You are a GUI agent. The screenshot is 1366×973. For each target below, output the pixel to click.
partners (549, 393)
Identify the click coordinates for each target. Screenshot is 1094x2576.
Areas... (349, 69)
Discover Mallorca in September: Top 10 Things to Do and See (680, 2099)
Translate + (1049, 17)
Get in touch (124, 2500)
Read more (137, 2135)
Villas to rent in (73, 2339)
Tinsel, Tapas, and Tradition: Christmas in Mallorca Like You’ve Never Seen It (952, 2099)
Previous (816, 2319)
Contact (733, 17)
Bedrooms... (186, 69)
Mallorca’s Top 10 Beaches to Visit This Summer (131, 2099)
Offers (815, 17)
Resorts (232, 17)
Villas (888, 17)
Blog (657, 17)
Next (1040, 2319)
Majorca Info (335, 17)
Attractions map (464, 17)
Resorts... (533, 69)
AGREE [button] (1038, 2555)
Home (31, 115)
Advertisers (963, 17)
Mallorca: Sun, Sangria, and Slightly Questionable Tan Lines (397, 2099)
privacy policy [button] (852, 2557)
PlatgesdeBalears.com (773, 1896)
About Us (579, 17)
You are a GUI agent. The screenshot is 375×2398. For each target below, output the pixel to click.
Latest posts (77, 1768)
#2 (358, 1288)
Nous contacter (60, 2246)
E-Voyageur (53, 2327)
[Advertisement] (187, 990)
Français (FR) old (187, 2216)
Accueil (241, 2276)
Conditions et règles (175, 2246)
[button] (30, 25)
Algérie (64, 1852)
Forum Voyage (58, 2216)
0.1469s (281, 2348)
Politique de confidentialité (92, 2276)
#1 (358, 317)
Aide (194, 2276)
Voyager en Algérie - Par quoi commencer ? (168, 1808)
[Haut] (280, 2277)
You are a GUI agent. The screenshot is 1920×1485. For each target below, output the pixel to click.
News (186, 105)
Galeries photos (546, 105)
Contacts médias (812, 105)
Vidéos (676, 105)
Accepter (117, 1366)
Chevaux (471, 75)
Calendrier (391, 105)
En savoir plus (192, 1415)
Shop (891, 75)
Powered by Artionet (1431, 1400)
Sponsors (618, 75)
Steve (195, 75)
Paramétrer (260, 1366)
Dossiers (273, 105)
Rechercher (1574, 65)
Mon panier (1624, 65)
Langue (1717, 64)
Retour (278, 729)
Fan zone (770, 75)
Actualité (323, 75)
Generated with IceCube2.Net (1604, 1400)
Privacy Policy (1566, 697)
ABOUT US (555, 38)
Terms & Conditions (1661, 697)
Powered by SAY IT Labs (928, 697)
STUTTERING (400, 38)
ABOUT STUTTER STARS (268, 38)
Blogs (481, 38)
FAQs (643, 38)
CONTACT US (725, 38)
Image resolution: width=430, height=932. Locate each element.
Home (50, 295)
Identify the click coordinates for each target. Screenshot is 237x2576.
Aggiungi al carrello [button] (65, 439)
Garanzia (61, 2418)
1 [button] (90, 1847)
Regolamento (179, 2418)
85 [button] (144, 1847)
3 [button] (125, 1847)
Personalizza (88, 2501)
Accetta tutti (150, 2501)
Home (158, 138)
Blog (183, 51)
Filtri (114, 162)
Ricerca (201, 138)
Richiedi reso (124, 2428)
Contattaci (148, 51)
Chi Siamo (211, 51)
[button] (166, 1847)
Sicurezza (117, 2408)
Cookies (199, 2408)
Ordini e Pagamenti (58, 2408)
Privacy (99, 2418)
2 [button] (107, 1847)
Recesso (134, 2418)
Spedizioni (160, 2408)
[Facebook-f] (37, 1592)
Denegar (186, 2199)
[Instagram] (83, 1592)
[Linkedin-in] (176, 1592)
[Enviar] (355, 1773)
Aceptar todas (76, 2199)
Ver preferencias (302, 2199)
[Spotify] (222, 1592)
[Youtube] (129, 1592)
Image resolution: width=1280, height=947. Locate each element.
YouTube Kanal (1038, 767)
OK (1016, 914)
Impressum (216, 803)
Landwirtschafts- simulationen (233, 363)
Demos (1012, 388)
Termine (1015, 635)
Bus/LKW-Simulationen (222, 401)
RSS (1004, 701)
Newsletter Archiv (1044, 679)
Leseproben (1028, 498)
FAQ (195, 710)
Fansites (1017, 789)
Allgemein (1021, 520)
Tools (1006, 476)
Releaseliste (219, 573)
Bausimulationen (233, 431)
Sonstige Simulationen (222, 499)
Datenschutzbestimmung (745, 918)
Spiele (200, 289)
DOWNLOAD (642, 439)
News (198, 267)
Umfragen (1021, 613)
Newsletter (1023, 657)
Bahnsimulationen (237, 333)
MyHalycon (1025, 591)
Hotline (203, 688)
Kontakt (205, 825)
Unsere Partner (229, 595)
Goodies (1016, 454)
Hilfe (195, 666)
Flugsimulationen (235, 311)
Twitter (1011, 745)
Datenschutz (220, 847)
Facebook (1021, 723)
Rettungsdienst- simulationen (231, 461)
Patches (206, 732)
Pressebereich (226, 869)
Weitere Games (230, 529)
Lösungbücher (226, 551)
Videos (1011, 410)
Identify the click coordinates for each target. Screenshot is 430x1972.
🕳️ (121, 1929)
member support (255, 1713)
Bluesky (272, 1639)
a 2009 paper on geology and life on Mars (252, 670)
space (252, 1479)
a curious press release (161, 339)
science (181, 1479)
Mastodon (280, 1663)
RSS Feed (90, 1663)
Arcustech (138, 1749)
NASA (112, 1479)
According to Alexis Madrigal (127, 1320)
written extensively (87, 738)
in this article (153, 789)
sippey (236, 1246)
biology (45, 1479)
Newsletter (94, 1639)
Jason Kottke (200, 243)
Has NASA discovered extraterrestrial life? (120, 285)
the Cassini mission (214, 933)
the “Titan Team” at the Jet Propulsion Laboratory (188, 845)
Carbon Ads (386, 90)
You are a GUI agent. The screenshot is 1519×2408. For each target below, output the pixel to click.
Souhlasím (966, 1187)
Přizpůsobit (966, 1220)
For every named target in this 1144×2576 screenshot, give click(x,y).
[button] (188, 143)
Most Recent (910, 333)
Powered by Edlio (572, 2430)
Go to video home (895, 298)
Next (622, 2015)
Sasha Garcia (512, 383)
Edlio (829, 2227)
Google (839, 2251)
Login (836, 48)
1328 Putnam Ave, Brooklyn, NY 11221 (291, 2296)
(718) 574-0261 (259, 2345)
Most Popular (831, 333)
——
Problem statement: The response must consist solely of the lines from the first line of the entries through the line containing "About Us (579, 17)", repeated exactly.

Response to this exercise:
You are a GUI agent. The screenshot is 1366×973. For each target below, output the pixel to click.
partners (549, 393)
Identify the click coordinates for each target. Screenshot is 1094x2576.
Areas... (349, 69)
Discover Mallorca in September: Top 10 Things to Do and See (680, 2099)
Translate + (1049, 17)
Get in touch (124, 2500)
Read more (137, 2135)
Villas to rent in (73, 2339)
Tinsel, Tapas, and Tradition: Christmas in Mallorca Like You’ve Never Seen It (952, 2099)
Previous (816, 2319)
Contact (733, 17)
Bedrooms... (186, 69)
Mallorca’s Top 10 Beaches to Visit This Summer (131, 2099)
Offers (815, 17)
Resorts (232, 17)
Villas (888, 17)
Blog (657, 17)
Next (1040, 2319)
Majorca Info (335, 17)
Attractions map (464, 17)
Resorts... (533, 69)
AGREE [button] (1038, 2555)
Home (31, 115)
Advertisers (963, 17)
Mallorca: Sun, Sangria, and Slightly Questionable Tan Lines (397, 2099)
privacy policy [button] (852, 2557)
PlatgesdeBalears.com (773, 1896)
About Us (579, 17)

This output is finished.